以上より上記(1)、(2)の特徴について、著作物性を認めることはできないと判断し、原告が同一性を主張する点はアイディアに関する主張であることから、原告の同一性に関する主張は理由がないと、第1審は指摘しています。
以上より、被告作品によって、原告作品の著作権が侵害されたものとは認められないと、第1審は判断しました。
3.第2審(大阪高裁)における2つの争点の内容及び判断
第2審判決では、原告作品と被告作品の6つの相違点の他に、共通点を下記の2つ挙げました。
(1)公衆電話ボックス様の造作水槽(側面は4面とも全面がアクリルガラス)に水が入れられ、水中に主に赤色の金魚が50匹から150匹程度、泳いでいる。

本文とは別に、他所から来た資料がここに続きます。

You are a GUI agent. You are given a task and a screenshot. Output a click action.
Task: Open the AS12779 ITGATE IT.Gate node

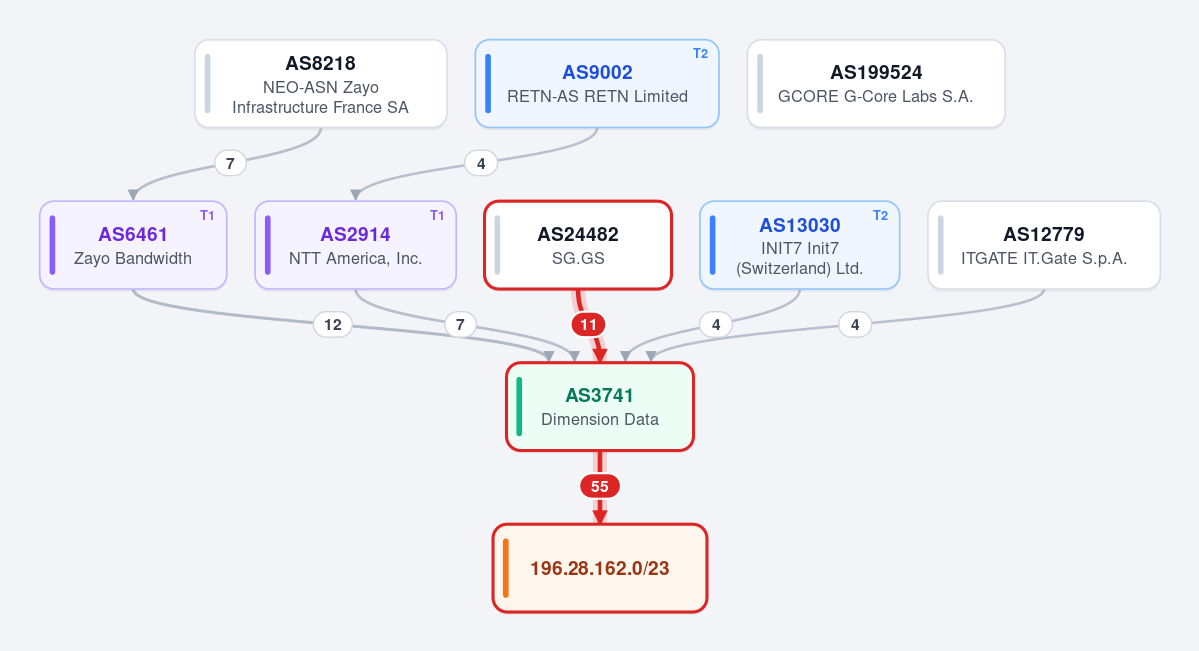coord(1044,246)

(2)公衆電話機の受話器がハンガー部から外されて水中に浮いた状態で固定され、その受話部から気泡が発生している。
被告作品は原告作品に依拠し、かつ、上記共通点①及び②に基づく表現上の本質的な特徴の同一性を維持し、原告作品における表現上の本質的な特徴を直接感得することができるから、原告作品を翻案したものであるとされました。
「依拠」について
第1審判決においては、そもそも原告作品と被告作品の創作の類似性を否定したため、被告作品が原告作品に「依拠」しているかどうかについては、判断がなされていなかったが、第2審判決では、被告らが被告作品を制作するに至った経緯を詳細に認定したうえで、依拠性を認めています。
この結果として、第2審判決は第1審判決と異なり、「電話ボックス様の水槽に50匹から150匹程度の赤色の金魚を泳がせるという状況のもと」、公衆電話機の受話器が、「受話器を掛けておくハンガー部から外されて水中に浮いた状態で固定され、その受話部から気泡が発生しているという表現」について創作性を認めています。
そのため、共通点(1) (2)については、原告作品における創作性のある部分と重なると認定できるので、被告らは、原告の著作権(複製権)を侵害したと認められると判示しました。
4.まとめ
第1審では「アイディア」とされた原告作品と被告作品の共通点を第2審では、「受話器を掛けておくハンガー部から外されて水中に浮いた状態で固定され、その受話部から気泡が発生しているという表現」が創作性を有するとされると共に依拠性が認められ、侵害と認定されました。